Learnings

Outcomes

The Volta: Real Time Prediction project successfully delivered a validated, high-temporal resolution machine learning–based demand forecasting approach for NESO’s Control Room. The project demonstrated that modern deep learning architectures, when appropriately tuned and operationally optimised, can materially improve the accuracy, transparency and risk-awareness of minute-by-minute electricity demand prediction. 
 
A range of statistical, regression and deep learning models were developed and systematically assessed. Through structured cross-validation, feature analysis and hyperparameter tuning, the Temporal Fusion Transformer (TFT) architecture was identified as the most robust and highest performing approach for both single-point and probabilistic forecasting. The final single-point model achieved performance within NESO’s defined accuracy targets across short-term and full 24-hour horizons as shown in the table below, with significant improvement in the first four hours ahead — the timeframe most critical to control room decision-making. 
 
Accuracy metrics for single-point forecasts in Appendix 1 
 
 
Beyond deterministic forecasting, the project successfully implemented probabilistic forecasting at 1-minute granularity over a full 24-hour horizon. By applying quantile regression and conformal calibration, the solution produced interpretable confidence intervals aligned with empirical coverage. This ensured that forecast bands (e.g. 10–90% or 1–99%) could be directly translated into risk thresholds, supporting more informed balancing and reserve decisions. This represents a step change from traditional single-point forecasts toward risk-informed operational forecasting. 
 
Accuracy metrics for probabilistic forecasts in Appendix 2 
 
 
Significant optimisation of the deep learning training pipeline reduced model training times from multiple days to a matter of hours without degrading forecast accuracy.

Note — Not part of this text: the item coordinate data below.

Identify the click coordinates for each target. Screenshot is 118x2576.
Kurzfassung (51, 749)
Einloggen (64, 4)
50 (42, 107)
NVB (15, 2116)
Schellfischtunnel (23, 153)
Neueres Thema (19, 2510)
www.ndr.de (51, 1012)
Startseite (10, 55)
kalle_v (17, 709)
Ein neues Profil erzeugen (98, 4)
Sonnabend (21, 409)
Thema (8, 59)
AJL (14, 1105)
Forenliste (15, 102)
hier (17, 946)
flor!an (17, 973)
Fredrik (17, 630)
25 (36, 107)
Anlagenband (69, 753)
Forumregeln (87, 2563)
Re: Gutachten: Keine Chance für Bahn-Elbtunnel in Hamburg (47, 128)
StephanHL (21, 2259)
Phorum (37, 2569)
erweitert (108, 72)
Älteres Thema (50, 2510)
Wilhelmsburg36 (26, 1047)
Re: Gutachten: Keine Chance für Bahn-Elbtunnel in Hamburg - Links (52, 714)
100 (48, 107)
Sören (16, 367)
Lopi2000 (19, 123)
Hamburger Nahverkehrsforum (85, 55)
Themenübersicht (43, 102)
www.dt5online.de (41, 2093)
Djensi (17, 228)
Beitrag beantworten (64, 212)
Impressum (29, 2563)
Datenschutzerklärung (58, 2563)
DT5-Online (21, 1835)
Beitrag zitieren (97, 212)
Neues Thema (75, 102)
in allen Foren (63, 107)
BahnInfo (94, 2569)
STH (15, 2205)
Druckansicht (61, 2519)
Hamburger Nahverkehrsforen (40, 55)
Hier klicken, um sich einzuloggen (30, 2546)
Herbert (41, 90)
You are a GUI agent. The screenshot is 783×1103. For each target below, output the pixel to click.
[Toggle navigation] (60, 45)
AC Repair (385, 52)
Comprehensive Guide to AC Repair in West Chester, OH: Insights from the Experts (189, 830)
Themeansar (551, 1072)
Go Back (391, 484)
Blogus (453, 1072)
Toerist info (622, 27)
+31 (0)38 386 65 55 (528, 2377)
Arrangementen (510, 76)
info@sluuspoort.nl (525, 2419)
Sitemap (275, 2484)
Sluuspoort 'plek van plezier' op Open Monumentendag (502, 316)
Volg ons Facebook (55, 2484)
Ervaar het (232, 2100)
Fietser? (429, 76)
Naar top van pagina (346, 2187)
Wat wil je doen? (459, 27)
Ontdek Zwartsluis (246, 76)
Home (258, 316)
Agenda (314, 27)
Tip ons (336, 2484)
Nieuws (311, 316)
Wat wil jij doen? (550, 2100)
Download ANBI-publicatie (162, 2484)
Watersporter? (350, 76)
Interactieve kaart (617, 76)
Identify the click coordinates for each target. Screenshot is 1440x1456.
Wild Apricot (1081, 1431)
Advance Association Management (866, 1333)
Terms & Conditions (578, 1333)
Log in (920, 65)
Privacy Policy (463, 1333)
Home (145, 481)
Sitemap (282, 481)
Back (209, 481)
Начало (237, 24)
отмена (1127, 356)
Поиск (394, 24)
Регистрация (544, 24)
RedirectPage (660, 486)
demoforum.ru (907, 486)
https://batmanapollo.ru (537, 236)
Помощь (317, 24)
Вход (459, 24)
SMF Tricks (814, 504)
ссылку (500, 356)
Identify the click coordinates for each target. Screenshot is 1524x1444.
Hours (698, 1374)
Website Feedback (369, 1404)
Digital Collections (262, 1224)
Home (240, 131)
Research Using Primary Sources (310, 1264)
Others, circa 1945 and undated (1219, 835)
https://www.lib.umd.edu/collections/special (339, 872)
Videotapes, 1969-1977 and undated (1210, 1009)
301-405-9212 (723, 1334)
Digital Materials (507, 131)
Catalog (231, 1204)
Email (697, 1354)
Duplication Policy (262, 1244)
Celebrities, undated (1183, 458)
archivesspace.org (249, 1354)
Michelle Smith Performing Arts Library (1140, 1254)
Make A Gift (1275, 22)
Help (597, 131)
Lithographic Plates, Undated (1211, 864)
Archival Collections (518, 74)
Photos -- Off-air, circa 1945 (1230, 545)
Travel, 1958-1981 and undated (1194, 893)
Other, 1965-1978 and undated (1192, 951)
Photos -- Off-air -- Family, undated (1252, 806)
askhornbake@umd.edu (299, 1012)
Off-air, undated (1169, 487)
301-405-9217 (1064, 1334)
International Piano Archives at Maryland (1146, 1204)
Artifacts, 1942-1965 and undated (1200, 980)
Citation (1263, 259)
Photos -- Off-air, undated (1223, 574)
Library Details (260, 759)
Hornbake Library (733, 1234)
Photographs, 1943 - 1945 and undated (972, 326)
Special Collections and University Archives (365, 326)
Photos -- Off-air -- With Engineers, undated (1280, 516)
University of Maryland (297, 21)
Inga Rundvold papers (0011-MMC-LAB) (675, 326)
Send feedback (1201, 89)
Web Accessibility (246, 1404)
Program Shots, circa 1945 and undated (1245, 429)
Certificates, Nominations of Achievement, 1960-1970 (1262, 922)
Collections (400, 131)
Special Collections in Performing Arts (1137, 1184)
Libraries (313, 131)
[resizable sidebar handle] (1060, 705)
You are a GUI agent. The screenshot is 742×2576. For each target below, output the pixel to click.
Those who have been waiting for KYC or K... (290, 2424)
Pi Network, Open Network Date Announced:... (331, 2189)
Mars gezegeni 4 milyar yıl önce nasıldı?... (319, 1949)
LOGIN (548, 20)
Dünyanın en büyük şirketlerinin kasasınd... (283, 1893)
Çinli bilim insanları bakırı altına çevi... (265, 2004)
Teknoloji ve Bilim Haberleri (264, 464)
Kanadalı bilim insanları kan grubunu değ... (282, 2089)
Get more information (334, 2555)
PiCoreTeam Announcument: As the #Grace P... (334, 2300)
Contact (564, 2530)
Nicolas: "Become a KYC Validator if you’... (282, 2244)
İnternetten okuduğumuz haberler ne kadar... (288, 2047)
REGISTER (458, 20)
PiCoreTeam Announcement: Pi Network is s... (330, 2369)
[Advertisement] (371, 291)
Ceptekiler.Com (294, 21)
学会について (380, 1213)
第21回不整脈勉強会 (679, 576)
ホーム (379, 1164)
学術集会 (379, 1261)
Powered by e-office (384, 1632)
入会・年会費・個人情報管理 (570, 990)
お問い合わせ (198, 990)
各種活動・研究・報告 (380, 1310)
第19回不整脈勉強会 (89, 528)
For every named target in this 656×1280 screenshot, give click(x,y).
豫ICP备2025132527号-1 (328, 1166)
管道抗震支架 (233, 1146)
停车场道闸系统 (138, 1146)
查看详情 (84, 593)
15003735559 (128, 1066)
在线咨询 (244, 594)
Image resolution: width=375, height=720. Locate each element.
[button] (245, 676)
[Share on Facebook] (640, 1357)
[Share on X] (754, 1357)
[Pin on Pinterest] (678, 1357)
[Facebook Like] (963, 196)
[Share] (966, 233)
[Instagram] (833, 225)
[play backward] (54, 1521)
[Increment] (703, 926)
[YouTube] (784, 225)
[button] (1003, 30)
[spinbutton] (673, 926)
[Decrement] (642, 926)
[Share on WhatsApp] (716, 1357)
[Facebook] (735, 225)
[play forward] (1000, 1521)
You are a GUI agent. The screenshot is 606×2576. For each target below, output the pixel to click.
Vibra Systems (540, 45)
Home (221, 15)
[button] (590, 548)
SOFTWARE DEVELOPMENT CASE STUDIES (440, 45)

This improvement materially enhanced the practicality of retraining schedules and future operational deployment. The project also established a robust quarterly cross-validation framework to simulate live retraining and ensure that performance was validated across seasons and demand conditions. 
 
Further details of project methodology and model development can be found in the 4 core deliverables:  D2: ML Model for Single Point Forecasting; D4 Assessment of Different ML and Deep Learning Methods for Single Point Prediction; D5: Assessment of Different ML and Deep Learning Methods for Probabilistic Prediction; D6: Top performing ML model for Probabilistic Prediction. 

Lessons Learnt

The project explored the suitability of different machine learning and deep learning model architectures for demand forecasting at high temporal granularity. The top performing single point and probabilistic models were based on a Temporal Fusion Transformer architecture. While the project was successful in meeting the accuracy targets provided by NESO when evaluated on historic data demonstrating theoretical improvements in forecasting accuracy, to meet the next TRL level, the prediction models need to be integrated into the real control room systems, including piping of real data into the models.  The ways these predictions work (including probabilistic outputs) is very different to the existing real-time forecasting approach which involved frequent manual manipulation of historic demand curves to match real-time monitoring. Once integrated, user training and testing should be undertaken to establish the prediction’s usefulness for the OEM regarding usability and resulting balancing mechanism dispatch efficiency. 
 
The UI work was critical to bring the AI-driven demand prediction model to life for OEMs and other stakeholders. The architecture work was essential to illustrate how an Innovation project can be adopted into plans for operations.  
 
The level of accuracy demonstrated with the TFT model architecture contributed to the implementation of same models in other project within NESO, whose scope spans from National Demand forecast to forecasts on Interconnectors flows.